Should I Stay or Should I Go?

March 10, 2015
Why are serial entrepreneurs likely to switch industries, rather than stay with the industry where they have experience, when bouncing back from a failed venture?

You’re a serial entrepreneur and you’re pouring all your energy and enthusiasm into a new manufacturing venture. But despite your best efforts, the company goes under. Undeterred, you jump into a new manufacturing project, right?

Turns out, that is often not the case. In fact, serial entrepreneurs are likely to switch industries, rather than stay with the industry where they just experienced failure.

The reason, according to a new study by Professor J. P. Eggers of NYU Stern School of Business and Lin Song of the Central University of Finance and Economics in Beijing, is that entrepreneurs blame the industry, not their own management decisions, for the business’ failure.

Nearly 46% of serial entrepreneurs in a survey in China changed industries when they started a subsequent venture. In a sample of U.S. start-ups, the rate was even higher – 54%.

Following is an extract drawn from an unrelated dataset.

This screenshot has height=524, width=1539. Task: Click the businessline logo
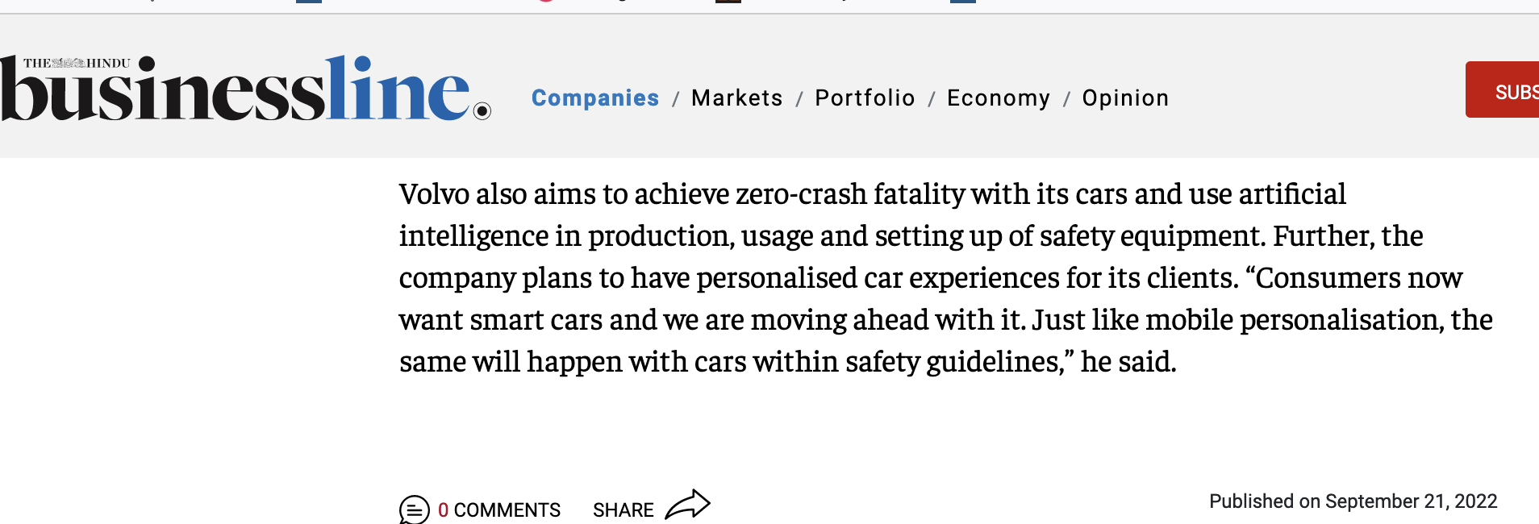point(245,88)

In the Chinese study, manufacturing fared particularly poorly. Some 73% of the entrepreneurs who started a manufacturing firm left the industry when they started their next enterprise.

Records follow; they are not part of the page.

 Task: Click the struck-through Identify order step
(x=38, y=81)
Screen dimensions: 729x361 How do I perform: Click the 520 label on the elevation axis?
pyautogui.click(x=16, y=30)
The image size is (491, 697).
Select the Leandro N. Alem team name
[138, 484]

Eggers said the industry flight was particularly worrisome because entrepreneurs failed to leverage their industry knowledge and contacts in their next business. And they are unlikely to face up to shortcomings in their management style, such as with strategy or planning, when they go into their next venture.

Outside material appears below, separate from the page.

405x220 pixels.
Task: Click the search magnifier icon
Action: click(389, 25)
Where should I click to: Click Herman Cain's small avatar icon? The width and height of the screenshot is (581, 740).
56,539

“Our results suggest that entrepreneurs should think twice before switching industries. In fact, leveraging your industry-specific knowledge from one venture to the next can be incredibly valuable,” argues Eggers.

He also warns potential investors: “Be cautious about investing in serial entrepreneurs switching from one industry to another. They may be running from their own managerial shortcomings or strategic planning failures.”

The study, “Dealing With Failure: Serial Entrepreneurs and the Costs of Changing Industries Between Ventures,” will be published in the Academy of Management Journal.